WHAT YOU HAVE TO DO :: Copy the entries below word for word, starting at the line that contains "Minimize the Chrome console window" and ending at the line that contains "(x=680, y=80)", with both of those lines included.

SUPPLIED MATERIAL ::
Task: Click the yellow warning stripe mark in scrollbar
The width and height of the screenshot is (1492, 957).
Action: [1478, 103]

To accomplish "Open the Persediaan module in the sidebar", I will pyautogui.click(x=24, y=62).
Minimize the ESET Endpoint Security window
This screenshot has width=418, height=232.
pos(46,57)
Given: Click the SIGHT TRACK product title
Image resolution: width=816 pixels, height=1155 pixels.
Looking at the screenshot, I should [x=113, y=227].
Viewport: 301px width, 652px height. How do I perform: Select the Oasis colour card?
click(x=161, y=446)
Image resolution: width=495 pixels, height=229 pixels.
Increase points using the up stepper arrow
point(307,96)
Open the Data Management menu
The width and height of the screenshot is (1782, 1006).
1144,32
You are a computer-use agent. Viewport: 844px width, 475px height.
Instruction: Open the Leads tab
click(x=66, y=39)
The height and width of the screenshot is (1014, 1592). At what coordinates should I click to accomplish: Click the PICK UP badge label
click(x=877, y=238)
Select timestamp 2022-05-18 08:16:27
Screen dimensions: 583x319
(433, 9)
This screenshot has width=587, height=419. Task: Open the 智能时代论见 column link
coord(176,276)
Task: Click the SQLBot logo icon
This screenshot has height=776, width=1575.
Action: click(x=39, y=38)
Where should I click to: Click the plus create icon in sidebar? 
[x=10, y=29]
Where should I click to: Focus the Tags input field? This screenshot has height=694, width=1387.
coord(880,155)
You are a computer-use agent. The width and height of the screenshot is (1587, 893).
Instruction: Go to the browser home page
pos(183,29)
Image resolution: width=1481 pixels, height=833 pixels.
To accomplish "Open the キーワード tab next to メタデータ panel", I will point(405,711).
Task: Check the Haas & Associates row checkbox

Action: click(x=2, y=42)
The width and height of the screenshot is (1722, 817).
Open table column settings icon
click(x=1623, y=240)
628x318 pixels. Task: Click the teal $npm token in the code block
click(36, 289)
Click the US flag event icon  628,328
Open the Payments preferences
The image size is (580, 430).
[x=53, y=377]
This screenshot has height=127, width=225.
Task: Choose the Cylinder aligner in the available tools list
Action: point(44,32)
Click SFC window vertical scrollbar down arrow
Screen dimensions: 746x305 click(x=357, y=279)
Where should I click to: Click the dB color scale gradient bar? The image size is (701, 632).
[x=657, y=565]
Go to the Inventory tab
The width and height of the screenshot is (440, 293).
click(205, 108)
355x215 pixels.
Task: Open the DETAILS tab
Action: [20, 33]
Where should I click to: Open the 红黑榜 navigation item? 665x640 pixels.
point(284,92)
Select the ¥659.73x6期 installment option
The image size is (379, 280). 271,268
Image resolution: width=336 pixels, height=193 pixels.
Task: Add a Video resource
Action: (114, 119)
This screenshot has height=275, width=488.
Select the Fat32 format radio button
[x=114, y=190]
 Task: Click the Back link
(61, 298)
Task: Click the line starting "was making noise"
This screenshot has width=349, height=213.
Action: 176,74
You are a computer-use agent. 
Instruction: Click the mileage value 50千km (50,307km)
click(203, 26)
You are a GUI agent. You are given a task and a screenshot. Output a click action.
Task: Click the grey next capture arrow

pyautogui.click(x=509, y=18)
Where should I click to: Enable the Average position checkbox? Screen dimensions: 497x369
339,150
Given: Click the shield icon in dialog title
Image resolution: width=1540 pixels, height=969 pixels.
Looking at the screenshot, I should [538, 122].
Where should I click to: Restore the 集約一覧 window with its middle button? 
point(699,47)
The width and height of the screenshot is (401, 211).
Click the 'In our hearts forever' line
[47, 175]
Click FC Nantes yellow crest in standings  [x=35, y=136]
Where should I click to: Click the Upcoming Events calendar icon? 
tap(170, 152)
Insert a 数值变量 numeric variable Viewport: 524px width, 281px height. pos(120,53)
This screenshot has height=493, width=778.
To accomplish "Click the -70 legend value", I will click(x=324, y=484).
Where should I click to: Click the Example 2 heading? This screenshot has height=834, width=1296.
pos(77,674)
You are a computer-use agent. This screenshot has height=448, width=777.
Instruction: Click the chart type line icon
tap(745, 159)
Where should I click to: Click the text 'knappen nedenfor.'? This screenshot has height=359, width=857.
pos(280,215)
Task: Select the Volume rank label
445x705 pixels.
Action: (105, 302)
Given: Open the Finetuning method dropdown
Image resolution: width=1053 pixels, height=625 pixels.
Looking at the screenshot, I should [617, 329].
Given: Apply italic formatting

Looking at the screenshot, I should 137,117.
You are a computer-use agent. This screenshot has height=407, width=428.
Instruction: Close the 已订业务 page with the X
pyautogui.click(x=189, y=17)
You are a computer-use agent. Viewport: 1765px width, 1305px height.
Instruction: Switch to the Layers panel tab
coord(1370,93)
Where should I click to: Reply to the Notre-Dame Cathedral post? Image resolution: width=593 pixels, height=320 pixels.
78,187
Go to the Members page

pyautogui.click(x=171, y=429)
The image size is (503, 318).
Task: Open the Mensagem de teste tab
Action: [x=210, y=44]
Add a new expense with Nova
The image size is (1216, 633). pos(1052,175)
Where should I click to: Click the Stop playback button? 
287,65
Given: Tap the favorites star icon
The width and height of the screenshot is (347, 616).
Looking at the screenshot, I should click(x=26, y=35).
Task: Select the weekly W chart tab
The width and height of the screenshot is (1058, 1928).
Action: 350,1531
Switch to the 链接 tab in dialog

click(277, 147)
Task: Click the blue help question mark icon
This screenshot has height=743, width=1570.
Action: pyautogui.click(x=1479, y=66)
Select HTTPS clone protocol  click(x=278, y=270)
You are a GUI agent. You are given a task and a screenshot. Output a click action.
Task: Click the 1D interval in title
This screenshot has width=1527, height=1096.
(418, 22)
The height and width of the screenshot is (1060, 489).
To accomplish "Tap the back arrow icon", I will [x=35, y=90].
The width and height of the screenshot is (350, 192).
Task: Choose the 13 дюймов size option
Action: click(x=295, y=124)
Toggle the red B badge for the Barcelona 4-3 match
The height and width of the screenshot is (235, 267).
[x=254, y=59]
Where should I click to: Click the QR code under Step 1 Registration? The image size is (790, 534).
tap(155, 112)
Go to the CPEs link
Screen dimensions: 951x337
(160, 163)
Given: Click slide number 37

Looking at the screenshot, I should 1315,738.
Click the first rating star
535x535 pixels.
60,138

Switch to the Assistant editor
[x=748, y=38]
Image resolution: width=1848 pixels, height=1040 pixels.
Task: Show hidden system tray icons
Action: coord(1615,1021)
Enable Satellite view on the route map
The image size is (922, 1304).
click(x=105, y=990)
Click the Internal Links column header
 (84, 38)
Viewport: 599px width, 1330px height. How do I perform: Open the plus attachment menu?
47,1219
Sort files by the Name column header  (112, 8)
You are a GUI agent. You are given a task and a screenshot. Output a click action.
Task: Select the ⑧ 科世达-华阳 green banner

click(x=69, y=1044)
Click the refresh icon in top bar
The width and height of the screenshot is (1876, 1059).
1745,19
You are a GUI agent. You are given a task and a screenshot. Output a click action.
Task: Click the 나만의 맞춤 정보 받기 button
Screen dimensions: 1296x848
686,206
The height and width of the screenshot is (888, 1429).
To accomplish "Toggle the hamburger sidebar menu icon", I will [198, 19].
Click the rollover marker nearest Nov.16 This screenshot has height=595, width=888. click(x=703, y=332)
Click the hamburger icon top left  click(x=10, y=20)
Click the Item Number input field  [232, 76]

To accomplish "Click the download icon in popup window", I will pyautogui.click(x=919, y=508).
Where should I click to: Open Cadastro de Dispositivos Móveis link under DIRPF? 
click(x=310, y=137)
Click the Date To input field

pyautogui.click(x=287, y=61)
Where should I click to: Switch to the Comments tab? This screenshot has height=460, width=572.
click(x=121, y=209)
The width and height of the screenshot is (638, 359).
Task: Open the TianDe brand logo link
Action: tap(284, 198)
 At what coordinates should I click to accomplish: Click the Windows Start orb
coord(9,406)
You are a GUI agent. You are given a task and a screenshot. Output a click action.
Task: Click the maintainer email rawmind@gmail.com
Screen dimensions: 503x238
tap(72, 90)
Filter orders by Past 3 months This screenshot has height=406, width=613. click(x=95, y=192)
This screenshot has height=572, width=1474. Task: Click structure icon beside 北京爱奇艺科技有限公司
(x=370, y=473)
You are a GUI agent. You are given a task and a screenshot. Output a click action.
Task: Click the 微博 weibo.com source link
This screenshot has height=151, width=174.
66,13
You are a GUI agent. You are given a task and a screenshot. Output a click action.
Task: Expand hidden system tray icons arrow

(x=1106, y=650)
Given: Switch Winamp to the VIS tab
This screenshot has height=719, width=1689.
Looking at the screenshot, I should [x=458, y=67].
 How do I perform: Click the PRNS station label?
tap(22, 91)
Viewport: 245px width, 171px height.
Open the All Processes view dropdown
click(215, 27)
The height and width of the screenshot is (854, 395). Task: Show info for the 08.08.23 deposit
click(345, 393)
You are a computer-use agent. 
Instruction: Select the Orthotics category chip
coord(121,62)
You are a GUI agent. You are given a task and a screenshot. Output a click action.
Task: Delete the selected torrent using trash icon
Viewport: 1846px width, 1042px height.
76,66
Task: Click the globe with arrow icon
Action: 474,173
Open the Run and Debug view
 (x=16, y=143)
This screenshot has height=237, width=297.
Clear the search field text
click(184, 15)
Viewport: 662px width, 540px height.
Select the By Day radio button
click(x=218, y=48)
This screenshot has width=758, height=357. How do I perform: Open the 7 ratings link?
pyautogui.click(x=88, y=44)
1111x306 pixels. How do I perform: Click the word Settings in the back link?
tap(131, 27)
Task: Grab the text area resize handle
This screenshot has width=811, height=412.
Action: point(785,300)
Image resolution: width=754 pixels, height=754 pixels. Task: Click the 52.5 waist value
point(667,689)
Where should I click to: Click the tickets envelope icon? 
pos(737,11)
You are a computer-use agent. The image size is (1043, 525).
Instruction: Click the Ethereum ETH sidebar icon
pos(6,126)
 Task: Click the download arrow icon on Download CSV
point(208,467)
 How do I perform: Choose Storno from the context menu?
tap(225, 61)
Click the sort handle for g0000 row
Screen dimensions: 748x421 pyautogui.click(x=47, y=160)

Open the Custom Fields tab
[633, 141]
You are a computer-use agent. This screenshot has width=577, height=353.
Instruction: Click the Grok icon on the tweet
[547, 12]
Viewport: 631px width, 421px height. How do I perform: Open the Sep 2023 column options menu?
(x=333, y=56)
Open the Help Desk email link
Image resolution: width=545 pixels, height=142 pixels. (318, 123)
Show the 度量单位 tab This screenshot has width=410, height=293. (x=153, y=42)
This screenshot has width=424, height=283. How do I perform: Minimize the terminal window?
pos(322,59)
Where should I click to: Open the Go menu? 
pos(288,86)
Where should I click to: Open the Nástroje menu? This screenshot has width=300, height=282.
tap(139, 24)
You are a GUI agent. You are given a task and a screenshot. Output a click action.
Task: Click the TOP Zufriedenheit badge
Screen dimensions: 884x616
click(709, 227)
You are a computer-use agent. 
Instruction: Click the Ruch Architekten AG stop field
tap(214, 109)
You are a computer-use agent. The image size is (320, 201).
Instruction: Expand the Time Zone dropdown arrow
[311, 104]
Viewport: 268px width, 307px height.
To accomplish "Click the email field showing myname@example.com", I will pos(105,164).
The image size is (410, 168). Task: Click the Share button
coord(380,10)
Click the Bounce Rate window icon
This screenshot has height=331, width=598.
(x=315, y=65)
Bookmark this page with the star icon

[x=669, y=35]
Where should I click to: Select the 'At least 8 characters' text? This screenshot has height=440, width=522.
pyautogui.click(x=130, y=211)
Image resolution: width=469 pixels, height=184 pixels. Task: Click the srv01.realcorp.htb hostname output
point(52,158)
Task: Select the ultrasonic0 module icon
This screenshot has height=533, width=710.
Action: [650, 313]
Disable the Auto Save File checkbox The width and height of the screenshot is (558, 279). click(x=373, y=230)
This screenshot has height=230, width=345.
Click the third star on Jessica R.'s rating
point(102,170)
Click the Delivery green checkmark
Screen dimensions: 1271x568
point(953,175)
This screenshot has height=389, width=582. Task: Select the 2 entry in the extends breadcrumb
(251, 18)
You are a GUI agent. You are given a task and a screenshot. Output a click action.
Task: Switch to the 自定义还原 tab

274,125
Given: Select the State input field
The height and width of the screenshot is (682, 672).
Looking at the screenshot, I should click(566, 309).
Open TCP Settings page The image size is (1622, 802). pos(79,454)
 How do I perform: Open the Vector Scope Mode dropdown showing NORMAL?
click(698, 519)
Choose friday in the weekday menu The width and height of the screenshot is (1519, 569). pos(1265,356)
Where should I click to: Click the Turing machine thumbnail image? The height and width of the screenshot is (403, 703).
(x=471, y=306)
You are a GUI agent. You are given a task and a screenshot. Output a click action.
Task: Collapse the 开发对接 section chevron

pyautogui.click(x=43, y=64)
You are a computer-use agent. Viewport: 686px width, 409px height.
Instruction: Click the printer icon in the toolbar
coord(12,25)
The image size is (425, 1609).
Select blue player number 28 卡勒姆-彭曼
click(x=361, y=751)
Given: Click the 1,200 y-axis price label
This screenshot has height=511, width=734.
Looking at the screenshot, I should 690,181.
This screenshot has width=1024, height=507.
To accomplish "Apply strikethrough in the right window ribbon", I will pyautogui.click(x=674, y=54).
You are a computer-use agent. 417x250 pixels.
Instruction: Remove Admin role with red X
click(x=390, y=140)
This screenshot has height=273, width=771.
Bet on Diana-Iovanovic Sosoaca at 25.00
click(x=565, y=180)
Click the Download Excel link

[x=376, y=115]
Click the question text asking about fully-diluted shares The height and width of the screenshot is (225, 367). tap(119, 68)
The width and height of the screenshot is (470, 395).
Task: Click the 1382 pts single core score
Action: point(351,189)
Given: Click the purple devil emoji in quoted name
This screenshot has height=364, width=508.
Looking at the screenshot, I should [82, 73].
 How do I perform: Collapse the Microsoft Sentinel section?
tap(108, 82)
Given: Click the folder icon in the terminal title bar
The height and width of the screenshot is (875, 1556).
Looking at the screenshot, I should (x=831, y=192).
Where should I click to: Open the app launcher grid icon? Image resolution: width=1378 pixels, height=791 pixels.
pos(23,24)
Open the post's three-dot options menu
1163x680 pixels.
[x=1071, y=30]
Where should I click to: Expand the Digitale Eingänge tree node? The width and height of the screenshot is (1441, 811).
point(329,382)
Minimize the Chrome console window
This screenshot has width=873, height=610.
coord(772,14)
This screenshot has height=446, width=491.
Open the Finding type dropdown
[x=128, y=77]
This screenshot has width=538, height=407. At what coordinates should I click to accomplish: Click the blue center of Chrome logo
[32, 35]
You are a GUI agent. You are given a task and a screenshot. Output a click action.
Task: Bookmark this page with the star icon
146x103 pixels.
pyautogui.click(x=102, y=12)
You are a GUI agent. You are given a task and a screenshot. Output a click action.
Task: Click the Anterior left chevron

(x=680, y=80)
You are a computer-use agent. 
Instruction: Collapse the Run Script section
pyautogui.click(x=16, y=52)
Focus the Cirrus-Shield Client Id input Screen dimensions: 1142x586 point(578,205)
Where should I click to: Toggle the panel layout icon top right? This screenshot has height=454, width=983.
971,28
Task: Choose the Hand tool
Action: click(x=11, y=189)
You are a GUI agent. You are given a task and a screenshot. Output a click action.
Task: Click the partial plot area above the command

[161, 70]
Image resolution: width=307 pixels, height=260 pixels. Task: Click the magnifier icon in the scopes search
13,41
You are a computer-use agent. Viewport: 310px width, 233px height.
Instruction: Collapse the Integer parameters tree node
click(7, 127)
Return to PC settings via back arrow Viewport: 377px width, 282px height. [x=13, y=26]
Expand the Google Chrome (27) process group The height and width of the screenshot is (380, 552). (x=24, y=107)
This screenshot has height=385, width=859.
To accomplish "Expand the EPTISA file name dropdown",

ANSWER FOR THIS EXERCISE ::
Minimize the Chrome console window
This screenshot has width=873, height=610.
coord(772,14)
This screenshot has height=446, width=491.
Open the Finding type dropdown
[x=128, y=77]
This screenshot has width=538, height=407. At what coordinates should I click to accomplish: Click the blue center of Chrome logo
[32, 35]
You are a GUI agent. You are given a task and a screenshot. Output a click action.
Task: Bookmark this page with the star icon
146x103 pixels.
pyautogui.click(x=102, y=12)
You are a GUI agent. You are given a task and a screenshot. Output a click action.
Task: Click the Anterior left chevron

(x=680, y=80)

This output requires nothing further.